Edgar G. Daylight (Independent scholar, egdaylight@yahoo.com)
Self-Driving Cars are the Zeppelins of the 21st Century: Towards Writing the Next Chapter in the History of Failed Technologies

Security experts contemplate the possibility that the Internet of Things (and especially: Moving Things) will become a failed technology, not unlike the Zeppelin 80 years ago. In my talk I will provide arguments why the next chapter in the History of Failed Technologies will be one about the Internet of Moving Things and, specifically, network-connected cars that are designed to roam arbitrary roads. On a positive note, I hope to convey that some less ambitious --- i.e., more incremental --- projects, such as the deployment of podcars on railroads, are far more realistic in actually solving the mobility problems that we face today.

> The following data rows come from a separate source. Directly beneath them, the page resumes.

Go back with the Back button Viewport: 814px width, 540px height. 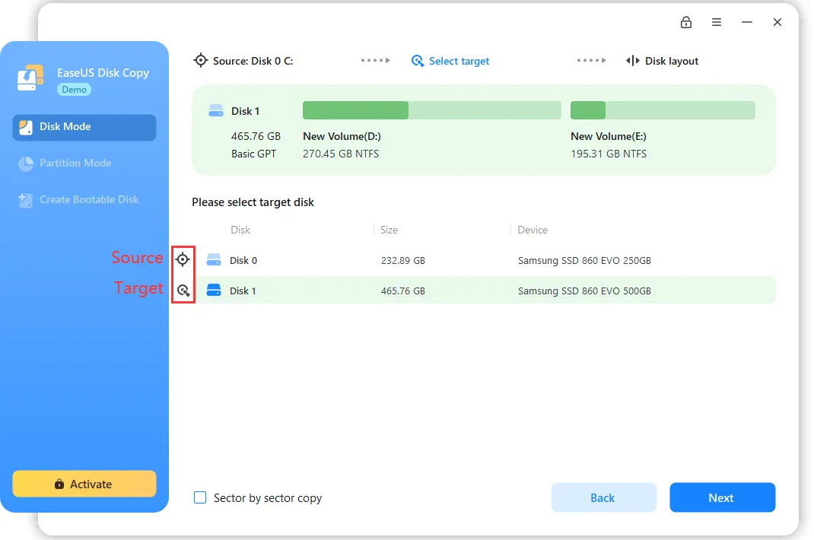coord(603,497)
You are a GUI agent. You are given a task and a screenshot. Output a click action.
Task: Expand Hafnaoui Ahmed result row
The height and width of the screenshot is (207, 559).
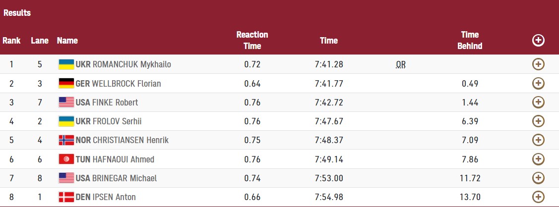pyautogui.click(x=538, y=159)
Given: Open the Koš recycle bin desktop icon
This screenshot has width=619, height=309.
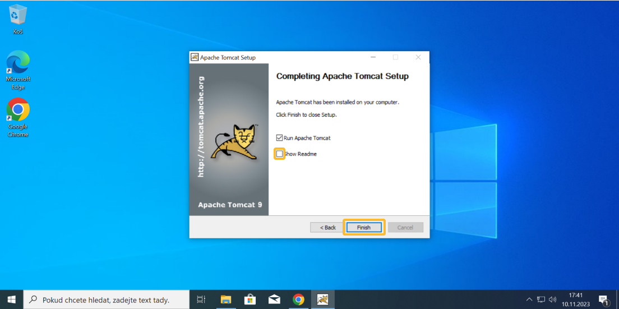Looking at the screenshot, I should click(18, 17).
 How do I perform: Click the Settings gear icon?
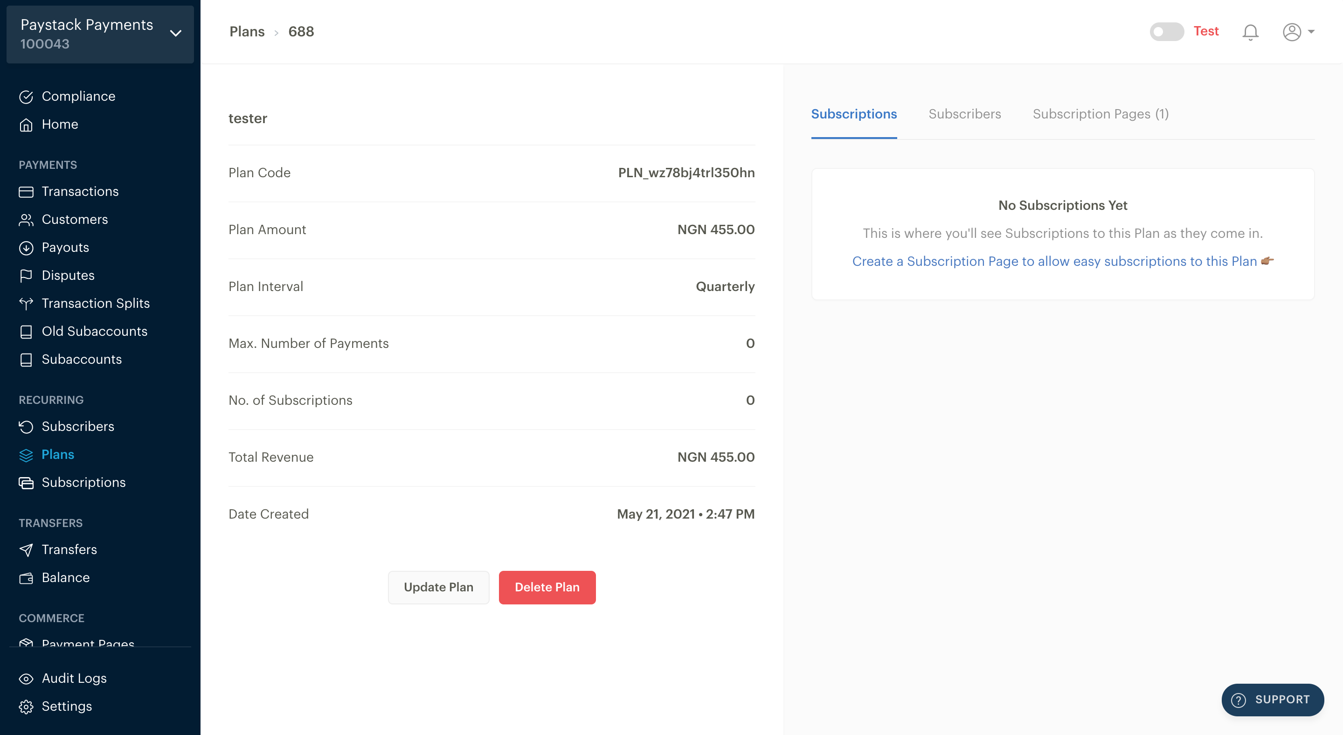26,707
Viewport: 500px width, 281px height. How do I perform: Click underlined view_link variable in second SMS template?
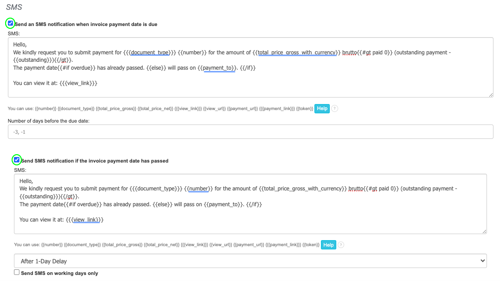pos(86,219)
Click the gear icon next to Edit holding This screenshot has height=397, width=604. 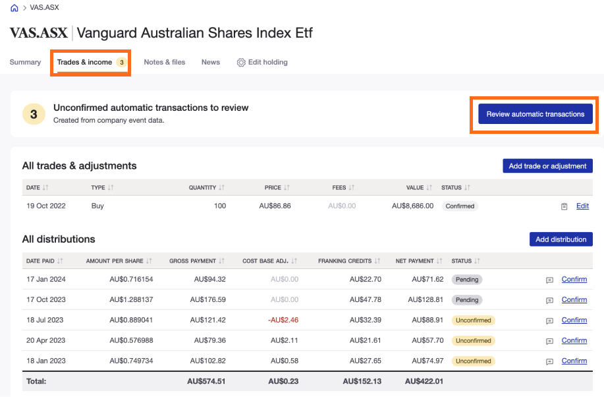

Sebastian Giessman (Universität Siegen, sebastian.giessmann@uni-siegen.de)
Understanding Net Neutrality

My talk is going to pose a simple question: What was net neutrality supposed to be all about and how did it become an invented tradition of the Internet and part of legislation or administrative orders? While changing political agendas tend to turn and twist the controversy time and again, we should ask both about what is missing in the global debates and which kind of infrastructural changes are largely unnoticed in public discourse. Understanding net neutrality means questioning the political claims of all stakeholders, without being trapped by media regulatory governance talk. I therefore propose to tackle net neutrality as a media theoretical problem, in which the bureaucratic-coordinative conditions of networked communication are at stake.